UDINE. Il reato di immigrazione clandestina? Uno «spreco di tempo e di risorse immane», oltre che una norma «totalmente inutile e inefficace». Il procuratore capo di Udine, Antonio De Nicolo, lo va ripetendo da tempo e le parole pronunciate ieri dal presidente della Cassazione, Giovanni Canzio, all’inaugurazione dell’anno giudiziario, non fanno che rafforzarne la convinzione.
Sono i dati in possesso del suo ufficio a suggerirgli un giudizio così tranchant. «Condannare un clandestino a pagare un’ammenda di 5 mila euro che, ovviamente, non verserà mai, perchè non li ha e perchè magari è già sparito dalla circolazione – dice –, non aumenta di una virgola la sicurezza del cittadino.
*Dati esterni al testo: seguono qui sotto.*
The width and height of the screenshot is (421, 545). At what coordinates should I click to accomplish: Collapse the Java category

Eppure, oggi, è questo che la legge prevede e che ci obbliga ad aprire fascicoli su fascicoli per il reato 10 bis (ingresso e soggiorno illegale nel territorio dello Stato, ndr)». Una marea e quasi tutti destinati a restare lettera morta.

«Nel corso del 2015 – continua De Nicolo – abbiamo indagato 3.273 clandestini, avviando un totale di 684 procedimenti penali. Ma, in linea con il nostro orientamento e anche con quello dei giudici di pace, la maggior parte è stato o sarà archiviato. Si tratta di gente in fuga da zone di guerra – spiega – e che, quindi, varca illegalmente i nostri confini per “stato di necessità”». Nel valutare e chiedere l’archiviazione delle singole posizioni, la Procura parte appunto da questa motivazione, oppure da quella, non meno frequente, dell’«irrilevanza del fatto».
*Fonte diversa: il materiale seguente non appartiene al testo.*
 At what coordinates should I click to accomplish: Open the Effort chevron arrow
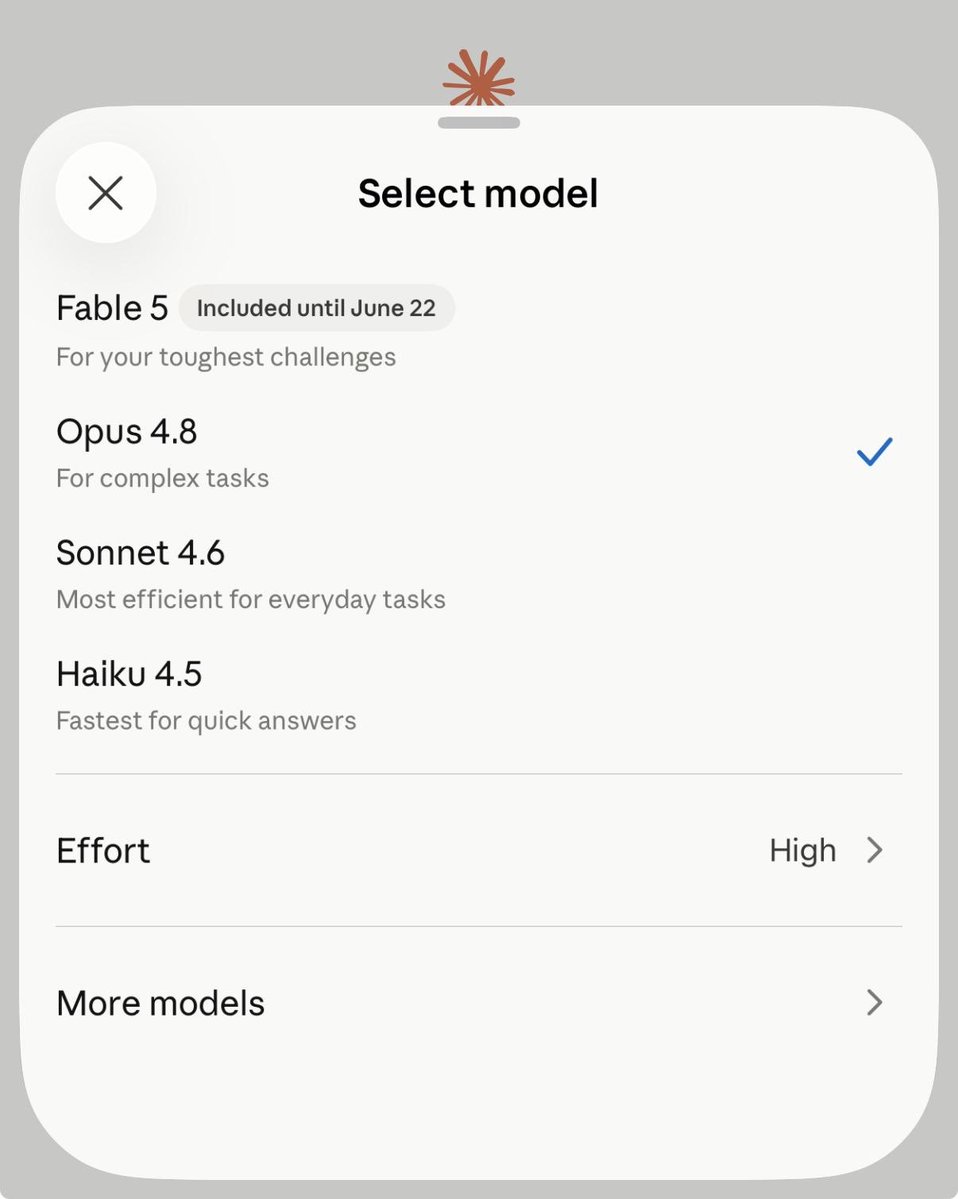(875, 850)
L’ulteriore riprova di quante energie vengano disperse in attività destinate a lasciare irrisolto il problema si ricava anche da qui. «Per avere un’idea di quanti soldi vengano buttati al vento – osserva De Nicolo –, basta fare la conta delle professionalità impiegate per ciascun fascicolo: dal pm e il suo assistente, al personale di cancelleria che trasmette gli atti al giudice di pace, a quest’ultimo e il suo assistente che li esaminano, al cancelliere dell’esecuzione. Senza contare le forze dell’ordine che hanno rintracciato l’immigrato e l’interprete chiamato di volta in volta a fare da traduttore tra le parti. Ecco – incalza il procuratore –, a questo punto mi si deve spiegare cosa c’entri un’ammenda con tutto questo. Il cittadino chiede prevenzione e soltanto un controllo mirato delle persone che transitano sul territorio può dare una risposta alla popolazione».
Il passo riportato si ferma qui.